Dans la version publiée dans le dictionnaire d'Oxford jusqu'à récemment, on pouvait lire la définition suivante à côté du mot "femme" : "l'épouse d'un homme, sa compagne ou son amante". En se référant aux synonymes, on découvrait cette fois-ci que le terme était associé à "bitch" (que l'on peut traduire de manière édulcorée par "garce"), "bint", (que le dictionnaire de Cambridge qualifie de "mot offensant pour une femme") et "wench" (qui qualifiait une "servante" autrefois mais dont le sens a viré péjoratif avec le temps, à en croire Urban Dictionnary).
Un constat aberrant devant lequel plusieurs associations avaient décidé, en 2019, de lancer une pétition, et une campagne sous le hashtag #SexistDictionary. Le but : obtenir une modification des définitions sexistes et de l'hétéronormativité qui y pèse. Plusieurs collectifs dénonçaient notamment la façon dont celles-ci, jugées "discriminatoires et condescendantes", contribuent à "renforcer les stéréotypes négatifs sur les femmes et placent les hommes au centre".
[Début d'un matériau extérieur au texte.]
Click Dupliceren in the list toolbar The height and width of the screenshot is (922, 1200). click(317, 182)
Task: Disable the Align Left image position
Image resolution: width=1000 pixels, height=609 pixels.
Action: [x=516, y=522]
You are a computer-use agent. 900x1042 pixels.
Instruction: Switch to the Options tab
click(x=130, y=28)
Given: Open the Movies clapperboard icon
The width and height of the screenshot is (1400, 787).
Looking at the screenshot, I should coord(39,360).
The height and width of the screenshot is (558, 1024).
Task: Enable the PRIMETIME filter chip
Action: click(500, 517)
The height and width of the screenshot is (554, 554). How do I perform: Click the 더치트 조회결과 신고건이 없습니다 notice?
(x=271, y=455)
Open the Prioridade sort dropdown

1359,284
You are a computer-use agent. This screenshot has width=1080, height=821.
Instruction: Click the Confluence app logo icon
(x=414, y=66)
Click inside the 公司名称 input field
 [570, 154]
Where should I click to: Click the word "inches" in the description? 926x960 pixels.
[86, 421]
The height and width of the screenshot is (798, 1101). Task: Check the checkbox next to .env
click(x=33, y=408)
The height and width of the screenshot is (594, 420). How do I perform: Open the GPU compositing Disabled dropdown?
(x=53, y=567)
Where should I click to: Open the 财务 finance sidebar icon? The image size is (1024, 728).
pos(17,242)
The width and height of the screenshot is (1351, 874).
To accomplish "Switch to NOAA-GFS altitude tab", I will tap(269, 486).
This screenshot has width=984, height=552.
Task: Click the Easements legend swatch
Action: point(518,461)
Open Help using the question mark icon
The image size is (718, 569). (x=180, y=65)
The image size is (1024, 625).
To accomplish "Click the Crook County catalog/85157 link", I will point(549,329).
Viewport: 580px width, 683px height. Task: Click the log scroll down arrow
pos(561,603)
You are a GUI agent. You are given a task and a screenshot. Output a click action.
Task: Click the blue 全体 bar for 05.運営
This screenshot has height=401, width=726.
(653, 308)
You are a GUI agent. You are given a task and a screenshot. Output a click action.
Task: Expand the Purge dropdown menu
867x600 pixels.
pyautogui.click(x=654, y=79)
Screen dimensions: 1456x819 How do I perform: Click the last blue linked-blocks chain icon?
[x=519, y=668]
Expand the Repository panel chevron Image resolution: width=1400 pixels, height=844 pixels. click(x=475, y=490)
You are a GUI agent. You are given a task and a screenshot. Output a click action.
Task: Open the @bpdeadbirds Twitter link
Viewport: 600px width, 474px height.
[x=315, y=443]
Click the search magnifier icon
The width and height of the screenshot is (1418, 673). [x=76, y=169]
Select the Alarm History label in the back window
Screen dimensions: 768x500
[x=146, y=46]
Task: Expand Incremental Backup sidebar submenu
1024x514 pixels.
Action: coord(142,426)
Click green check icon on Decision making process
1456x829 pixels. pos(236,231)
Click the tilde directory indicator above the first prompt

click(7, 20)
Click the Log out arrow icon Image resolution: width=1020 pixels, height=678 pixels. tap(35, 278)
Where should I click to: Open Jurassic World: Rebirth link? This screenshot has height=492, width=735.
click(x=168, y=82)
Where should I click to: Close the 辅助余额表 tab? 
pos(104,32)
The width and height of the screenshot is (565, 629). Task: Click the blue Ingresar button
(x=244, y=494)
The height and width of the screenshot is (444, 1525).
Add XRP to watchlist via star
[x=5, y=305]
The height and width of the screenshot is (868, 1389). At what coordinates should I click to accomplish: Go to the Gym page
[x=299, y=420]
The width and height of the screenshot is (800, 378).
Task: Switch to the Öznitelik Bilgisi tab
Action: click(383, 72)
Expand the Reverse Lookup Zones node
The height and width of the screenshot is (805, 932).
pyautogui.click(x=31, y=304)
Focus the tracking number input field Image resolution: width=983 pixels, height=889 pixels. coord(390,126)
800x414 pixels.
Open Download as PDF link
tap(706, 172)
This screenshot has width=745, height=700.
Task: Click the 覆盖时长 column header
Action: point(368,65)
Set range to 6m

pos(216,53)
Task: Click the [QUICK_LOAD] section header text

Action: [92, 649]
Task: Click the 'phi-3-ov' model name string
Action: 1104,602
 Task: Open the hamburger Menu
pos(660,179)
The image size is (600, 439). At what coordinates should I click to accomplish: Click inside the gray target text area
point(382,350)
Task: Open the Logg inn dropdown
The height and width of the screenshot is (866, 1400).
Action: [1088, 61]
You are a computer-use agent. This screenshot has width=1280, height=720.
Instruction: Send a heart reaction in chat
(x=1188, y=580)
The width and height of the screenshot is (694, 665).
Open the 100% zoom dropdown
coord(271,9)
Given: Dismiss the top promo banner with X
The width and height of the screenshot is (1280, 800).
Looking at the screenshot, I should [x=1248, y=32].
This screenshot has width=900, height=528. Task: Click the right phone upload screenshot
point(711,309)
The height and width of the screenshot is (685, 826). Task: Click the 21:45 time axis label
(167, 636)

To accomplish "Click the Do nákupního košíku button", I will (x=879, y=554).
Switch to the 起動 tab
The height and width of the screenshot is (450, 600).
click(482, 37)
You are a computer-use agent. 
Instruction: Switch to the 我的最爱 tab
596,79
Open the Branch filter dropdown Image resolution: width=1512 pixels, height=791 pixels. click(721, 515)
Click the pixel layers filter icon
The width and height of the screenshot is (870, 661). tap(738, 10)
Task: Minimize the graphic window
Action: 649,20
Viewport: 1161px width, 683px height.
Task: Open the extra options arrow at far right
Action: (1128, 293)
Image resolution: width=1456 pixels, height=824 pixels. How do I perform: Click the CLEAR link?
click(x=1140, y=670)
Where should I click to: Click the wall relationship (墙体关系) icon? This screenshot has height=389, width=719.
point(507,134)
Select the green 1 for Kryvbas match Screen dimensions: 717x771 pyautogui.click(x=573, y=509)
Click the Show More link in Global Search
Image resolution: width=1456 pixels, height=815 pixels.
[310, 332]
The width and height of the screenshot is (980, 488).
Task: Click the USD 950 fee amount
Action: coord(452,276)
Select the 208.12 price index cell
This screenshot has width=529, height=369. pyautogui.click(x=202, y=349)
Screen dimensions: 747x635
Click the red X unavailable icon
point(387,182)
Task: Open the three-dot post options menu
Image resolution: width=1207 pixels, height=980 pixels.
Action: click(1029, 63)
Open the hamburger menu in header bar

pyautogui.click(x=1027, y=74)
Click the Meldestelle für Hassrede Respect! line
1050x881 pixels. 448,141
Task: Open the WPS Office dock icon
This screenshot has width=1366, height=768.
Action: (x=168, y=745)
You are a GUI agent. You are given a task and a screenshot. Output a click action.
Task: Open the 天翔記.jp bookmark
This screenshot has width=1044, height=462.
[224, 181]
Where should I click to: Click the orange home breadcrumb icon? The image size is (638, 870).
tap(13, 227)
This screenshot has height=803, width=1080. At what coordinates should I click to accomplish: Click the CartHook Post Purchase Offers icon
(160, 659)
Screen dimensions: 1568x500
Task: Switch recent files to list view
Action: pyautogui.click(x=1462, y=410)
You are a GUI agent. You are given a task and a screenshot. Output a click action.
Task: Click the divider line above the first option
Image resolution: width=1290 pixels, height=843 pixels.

On pouvait lire : "'bitch' n'est pas un synonyme de 'femme'. Il est déshumanisant d'appeler une femme 'bitch'. Ce n'est qu'un triste exemple, bien qu'extrêmement dommageable, du sexisme quotidien. Et cela devrait être clairement expliqué dans l'entrée du dictionnaire qui nous décrit". Et d'ajouter : "C'est dangereux car la langue a des implications au quotidien, elle influence les perceptions et la façon dont les femmes sont traitées."
Aujourd'hui, c'est chose presque chose faite : les Presses universitaires d'Oxford semblent avoir entendu les 34 000 signataires.
Il est (enfin) reconnu qu'une femme peut être "l'épouse, la petite amie ou l'amante d'une personne", et non plus seulement celle d'un homme. L'entrée pour "homme" a également été modifiée pour inclure la même terminologie non-genrée, tandis que de nombreux autres termes relatifs à l'attrait et à l'activité sexuels ont été révisés. Des avertissements ont été également appliquées aux termes identifiés comme "désobligeants", "offensants" ou "datés", tels que le mot "bitch" et "bint", qui sont (encore) répertoriés comme synonymes du mot "femme".
La porte-parole des dictionnaires d'Oxford assure que cet examen se poursuivra dans le temps, et mentionne des travaux récents entrepris autour des questions raciales et de la diversité, ou encore sur l'utilisation du pronom neutre "they" pour les personnes dont l'identité de genre n'est pas exclusivement masculine ou féminine.
Maria Beatrice Giovanardi, qui a lancé la pétition, s'estime "très heureuse" de ces changements. Selon la militante pour les droits des femmes, la campagne a atteint 90 % de ses objectifs. De plus, l'inclusion d'une terminologie non-genrée dans les exemples de relations des dictionnaires marque "un énorme pas en avant pour les personnes LGBTQI". "C'est le respect de leur amour et de leurs unions", ajoute-t-elle au Guardian.
Elle s'avoue toutefois "déçue", et à juste titre, que le mot "bitch", défini comme "une femme méchante, désagréable ou mal aimée", continue d'être répertorié comme un synonyme de "femme", bien qu'il soit maintenant qualifié d'"offensant". L'activiste compare cela à la classification du mot "dickhead" ("tête de bite", littéralement), défini comme "un homme stupide, irritant ou ridicule", qui est considéré comme de l'"argot vulgaire" et ne figure pas dans la liste des synonymes pour les hommes.
Visiblement, malgré des progrès notables, il reste encore du boulot. Au Royaume-Uni comme dans le monde francophone, puisque pas plus tard que cette année, la chanteuse Angèle épinglait un site de synonymes qui associait "femme" à "mince, chétif, efféminé".